EXERCISE.
Please write out the listing below exactly as it appears, from its first line through the line containing "pyautogui.click(x=586, y=135)", inclusive.

DATA FOR THIS TASK.
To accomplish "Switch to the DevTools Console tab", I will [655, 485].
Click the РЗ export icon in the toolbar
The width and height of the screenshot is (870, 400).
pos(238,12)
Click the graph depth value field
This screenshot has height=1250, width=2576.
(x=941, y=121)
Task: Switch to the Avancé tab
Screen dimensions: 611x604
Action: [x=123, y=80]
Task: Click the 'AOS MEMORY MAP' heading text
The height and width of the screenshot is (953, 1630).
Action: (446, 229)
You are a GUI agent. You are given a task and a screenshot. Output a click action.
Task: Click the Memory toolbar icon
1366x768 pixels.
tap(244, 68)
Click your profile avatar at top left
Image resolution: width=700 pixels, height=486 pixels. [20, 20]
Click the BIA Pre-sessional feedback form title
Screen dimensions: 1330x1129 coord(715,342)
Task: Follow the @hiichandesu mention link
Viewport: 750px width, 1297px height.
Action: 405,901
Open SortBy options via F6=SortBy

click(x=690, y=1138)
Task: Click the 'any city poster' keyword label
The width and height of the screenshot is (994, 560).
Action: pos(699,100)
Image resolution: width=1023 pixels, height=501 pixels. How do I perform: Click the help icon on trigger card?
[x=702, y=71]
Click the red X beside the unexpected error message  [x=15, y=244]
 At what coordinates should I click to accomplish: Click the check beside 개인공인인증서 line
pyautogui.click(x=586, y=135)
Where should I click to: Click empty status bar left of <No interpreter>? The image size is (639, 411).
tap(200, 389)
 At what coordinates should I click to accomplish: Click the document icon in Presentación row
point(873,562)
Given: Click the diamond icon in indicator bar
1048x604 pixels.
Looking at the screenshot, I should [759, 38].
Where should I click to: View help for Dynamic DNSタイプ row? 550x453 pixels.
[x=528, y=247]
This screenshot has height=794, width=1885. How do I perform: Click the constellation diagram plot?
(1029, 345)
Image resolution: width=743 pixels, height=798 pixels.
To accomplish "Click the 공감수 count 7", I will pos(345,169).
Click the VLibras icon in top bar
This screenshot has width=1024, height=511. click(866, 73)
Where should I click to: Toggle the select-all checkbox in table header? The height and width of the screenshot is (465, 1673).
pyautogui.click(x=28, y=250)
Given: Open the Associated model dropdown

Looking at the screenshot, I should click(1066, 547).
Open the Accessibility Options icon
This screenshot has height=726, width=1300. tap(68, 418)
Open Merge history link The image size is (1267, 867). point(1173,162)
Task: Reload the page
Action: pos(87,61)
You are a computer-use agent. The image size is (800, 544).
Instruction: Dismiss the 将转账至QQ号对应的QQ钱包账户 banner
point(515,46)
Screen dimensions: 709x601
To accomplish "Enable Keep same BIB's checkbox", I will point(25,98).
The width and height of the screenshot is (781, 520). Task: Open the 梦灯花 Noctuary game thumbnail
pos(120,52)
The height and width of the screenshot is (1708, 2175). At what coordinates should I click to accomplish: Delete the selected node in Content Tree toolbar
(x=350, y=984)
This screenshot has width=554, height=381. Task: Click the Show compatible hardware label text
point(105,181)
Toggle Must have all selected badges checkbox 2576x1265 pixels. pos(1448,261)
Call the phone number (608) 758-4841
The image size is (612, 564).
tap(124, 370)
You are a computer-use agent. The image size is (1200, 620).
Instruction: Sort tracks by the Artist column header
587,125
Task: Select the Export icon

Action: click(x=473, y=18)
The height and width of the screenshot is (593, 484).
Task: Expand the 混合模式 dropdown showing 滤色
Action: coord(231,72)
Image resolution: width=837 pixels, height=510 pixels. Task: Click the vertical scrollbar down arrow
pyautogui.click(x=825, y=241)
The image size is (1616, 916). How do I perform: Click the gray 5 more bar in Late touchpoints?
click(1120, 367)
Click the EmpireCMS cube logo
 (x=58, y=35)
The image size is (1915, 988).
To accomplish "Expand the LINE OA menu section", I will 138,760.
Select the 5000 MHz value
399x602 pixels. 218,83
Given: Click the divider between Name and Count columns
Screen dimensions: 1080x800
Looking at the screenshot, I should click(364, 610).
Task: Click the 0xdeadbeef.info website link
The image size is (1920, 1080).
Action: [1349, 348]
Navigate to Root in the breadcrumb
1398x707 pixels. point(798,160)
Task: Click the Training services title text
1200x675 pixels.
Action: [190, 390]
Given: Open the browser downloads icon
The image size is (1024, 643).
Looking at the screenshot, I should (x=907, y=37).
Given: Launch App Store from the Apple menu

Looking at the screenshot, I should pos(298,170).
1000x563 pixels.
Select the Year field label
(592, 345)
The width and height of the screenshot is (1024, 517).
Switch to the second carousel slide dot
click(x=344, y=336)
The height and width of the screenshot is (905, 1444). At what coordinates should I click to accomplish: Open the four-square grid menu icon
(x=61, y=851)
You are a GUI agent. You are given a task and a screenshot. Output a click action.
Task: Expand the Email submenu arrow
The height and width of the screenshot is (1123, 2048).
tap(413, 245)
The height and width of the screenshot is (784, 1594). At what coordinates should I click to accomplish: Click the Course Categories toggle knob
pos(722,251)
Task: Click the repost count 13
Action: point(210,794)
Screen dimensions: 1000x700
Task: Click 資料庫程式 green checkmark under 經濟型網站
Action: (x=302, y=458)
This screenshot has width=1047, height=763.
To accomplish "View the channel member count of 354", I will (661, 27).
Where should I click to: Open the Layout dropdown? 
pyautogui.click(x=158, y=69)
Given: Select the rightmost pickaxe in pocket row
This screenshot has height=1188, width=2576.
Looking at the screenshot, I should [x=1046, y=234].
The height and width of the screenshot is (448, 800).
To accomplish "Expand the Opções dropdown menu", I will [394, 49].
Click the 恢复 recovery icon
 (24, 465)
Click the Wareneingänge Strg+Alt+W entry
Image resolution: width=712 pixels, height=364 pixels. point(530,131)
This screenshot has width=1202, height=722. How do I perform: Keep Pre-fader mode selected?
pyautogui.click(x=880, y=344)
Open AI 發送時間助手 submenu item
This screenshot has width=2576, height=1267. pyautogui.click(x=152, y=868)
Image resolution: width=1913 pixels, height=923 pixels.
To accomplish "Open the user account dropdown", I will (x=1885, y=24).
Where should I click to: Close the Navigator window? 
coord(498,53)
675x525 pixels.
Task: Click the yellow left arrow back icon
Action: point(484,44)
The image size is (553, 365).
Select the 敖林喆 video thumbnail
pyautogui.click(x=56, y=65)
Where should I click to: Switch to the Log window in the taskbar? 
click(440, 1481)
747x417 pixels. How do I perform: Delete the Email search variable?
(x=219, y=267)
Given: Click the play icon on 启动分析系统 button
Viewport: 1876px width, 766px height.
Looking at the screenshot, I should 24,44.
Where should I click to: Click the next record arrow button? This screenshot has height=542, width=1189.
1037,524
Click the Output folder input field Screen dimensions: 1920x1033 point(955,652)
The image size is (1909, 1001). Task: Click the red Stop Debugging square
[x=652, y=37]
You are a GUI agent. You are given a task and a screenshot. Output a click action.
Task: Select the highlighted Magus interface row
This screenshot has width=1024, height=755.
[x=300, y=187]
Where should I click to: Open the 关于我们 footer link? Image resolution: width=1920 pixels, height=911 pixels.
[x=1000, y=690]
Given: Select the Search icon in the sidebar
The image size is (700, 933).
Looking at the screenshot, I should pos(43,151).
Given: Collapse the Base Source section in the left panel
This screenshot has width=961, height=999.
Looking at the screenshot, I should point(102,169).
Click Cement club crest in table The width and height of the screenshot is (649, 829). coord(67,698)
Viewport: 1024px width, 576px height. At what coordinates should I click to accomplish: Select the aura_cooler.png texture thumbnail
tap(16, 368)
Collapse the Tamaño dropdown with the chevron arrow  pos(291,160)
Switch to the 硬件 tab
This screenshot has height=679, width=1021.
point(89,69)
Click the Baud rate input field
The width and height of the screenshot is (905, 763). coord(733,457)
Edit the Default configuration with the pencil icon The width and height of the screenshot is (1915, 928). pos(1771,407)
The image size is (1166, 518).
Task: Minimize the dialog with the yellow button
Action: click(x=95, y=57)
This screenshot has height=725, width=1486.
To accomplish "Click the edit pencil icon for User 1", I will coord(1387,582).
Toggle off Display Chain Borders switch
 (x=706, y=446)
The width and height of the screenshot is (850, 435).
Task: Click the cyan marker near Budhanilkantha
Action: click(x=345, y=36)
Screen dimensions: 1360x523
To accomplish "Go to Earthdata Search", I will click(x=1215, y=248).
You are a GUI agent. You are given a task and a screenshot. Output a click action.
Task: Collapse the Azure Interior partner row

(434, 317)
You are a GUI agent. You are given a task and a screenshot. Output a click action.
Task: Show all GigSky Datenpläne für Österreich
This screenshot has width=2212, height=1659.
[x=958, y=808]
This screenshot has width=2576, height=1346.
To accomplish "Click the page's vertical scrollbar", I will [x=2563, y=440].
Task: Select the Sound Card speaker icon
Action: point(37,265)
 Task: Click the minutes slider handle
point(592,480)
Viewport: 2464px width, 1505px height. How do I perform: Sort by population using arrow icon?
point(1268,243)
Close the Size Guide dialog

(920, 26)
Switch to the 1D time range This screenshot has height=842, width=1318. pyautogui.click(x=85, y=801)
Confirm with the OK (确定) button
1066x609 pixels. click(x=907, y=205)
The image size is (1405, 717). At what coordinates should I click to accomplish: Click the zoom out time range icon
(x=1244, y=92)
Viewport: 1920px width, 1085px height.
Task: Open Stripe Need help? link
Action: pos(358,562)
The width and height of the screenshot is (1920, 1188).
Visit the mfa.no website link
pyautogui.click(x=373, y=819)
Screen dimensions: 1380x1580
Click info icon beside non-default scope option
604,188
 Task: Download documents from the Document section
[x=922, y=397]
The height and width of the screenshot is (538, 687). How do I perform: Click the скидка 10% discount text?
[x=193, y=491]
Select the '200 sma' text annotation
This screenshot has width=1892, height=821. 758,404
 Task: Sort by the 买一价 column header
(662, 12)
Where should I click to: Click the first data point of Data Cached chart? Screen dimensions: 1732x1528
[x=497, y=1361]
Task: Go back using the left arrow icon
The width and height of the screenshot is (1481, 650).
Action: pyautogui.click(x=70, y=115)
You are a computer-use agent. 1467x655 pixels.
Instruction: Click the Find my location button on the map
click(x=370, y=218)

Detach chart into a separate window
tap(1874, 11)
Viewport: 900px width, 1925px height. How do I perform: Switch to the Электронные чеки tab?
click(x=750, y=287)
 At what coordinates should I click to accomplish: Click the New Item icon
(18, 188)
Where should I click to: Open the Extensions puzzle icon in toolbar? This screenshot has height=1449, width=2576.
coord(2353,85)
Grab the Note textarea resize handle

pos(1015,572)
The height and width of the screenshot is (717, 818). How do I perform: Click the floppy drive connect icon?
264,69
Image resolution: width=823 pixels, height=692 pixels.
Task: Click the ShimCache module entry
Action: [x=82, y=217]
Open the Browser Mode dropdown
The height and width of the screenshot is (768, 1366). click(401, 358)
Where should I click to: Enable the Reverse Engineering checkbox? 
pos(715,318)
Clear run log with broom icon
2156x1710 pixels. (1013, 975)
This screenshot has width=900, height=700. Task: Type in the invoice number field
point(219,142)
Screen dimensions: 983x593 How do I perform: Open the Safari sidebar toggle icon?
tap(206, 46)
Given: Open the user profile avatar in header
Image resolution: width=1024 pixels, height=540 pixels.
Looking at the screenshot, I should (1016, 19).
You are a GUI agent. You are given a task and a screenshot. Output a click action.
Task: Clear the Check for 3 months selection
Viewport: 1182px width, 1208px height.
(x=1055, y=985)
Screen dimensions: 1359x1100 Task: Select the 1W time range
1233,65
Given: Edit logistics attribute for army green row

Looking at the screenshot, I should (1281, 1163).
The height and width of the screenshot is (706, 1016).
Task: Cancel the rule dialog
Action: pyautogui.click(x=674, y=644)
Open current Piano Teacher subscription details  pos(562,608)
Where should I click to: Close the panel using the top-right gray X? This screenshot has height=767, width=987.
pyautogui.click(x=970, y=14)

WRITTEN SOLUTION.
To accomplish "Switch to the DevTools Console tab", I will [655, 485].
Click the РЗ export icon in the toolbar
The width and height of the screenshot is (870, 400).
pos(238,12)
Click the graph depth value field
This screenshot has height=1250, width=2576.
(x=941, y=121)
Task: Switch to the Avancé tab
Screen dimensions: 611x604
Action: [x=123, y=80]
Task: Click the 'AOS MEMORY MAP' heading text
The height and width of the screenshot is (953, 1630).
Action: (446, 229)
You are a GUI agent. You are given a task and a screenshot. Output a click action.
Task: Click the Memory toolbar icon
1366x768 pixels.
tap(244, 68)
Click your profile avatar at top left
Image resolution: width=700 pixels, height=486 pixels. [20, 20]
Click the BIA Pre-sessional feedback form title
Screen dimensions: 1330x1129 coord(715,342)
Task: Follow the @hiichandesu mention link
Viewport: 750px width, 1297px height.
Action: 405,901
Open SortBy options via F6=SortBy

click(x=690, y=1138)
Task: Click the 'any city poster' keyword label
The width and height of the screenshot is (994, 560).
Action: pos(699,100)
Image resolution: width=1023 pixels, height=501 pixels. How do I perform: Click the help icon on trigger card?
[x=702, y=71]
Click the red X beside the unexpected error message  [x=15, y=244]
 At what coordinates should I click to accomplish: Click the check beside 개인공인인증서 line
pyautogui.click(x=586, y=135)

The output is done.